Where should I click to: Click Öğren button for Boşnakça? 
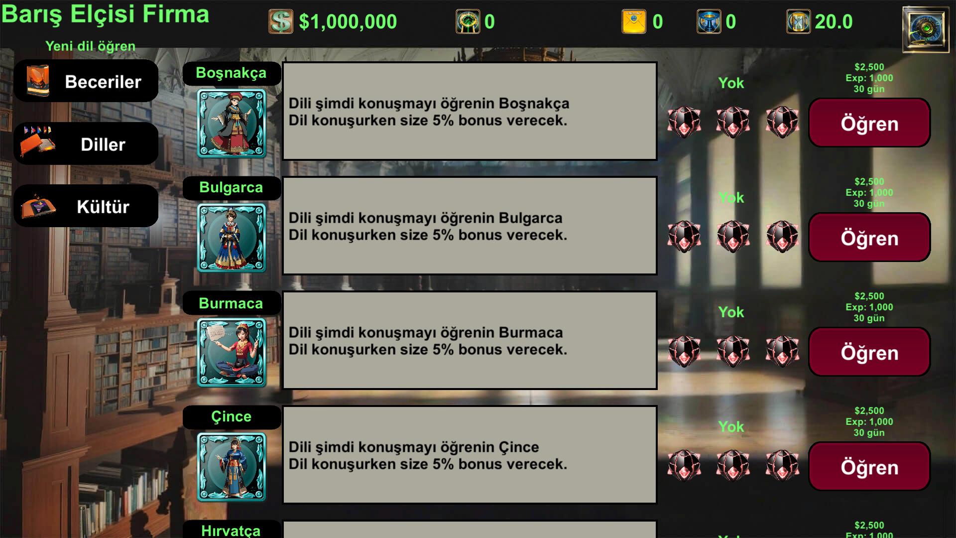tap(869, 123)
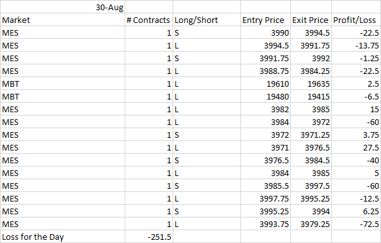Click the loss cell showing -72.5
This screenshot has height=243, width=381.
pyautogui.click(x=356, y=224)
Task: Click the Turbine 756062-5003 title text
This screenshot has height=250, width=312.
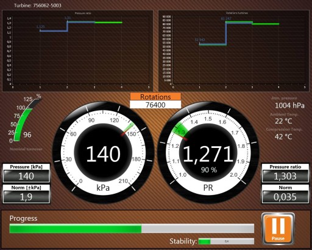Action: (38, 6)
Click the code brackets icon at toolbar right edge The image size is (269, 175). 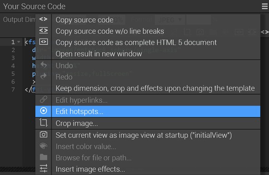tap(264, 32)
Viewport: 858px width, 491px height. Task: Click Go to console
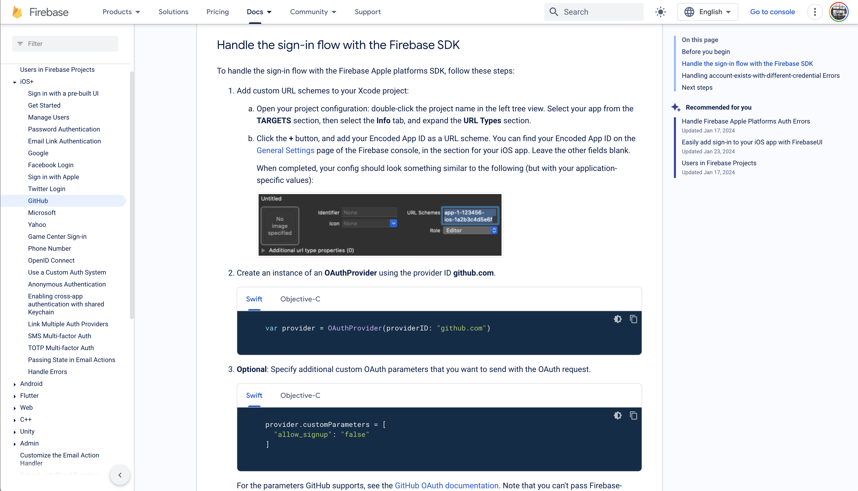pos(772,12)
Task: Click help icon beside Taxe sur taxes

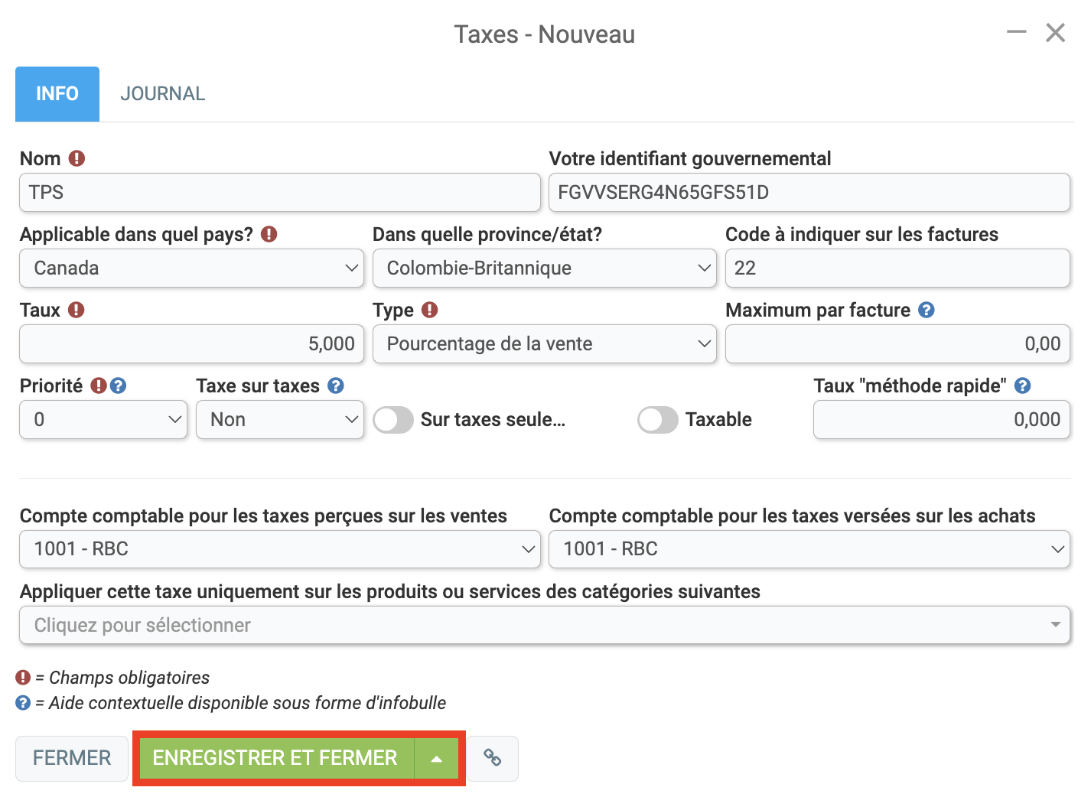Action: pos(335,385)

——————————

**Try it:** Take the lines from the one holding "Viewport: 858px width, 491px" through the final line of the records above and output them exactly, both ends included, excluding pictures.

**Output below:**
Viewport: 858px width, 491px height. Task: Click Go to console
pos(772,12)
Task: Click help icon beside Taxe sur taxes

Action: pos(335,385)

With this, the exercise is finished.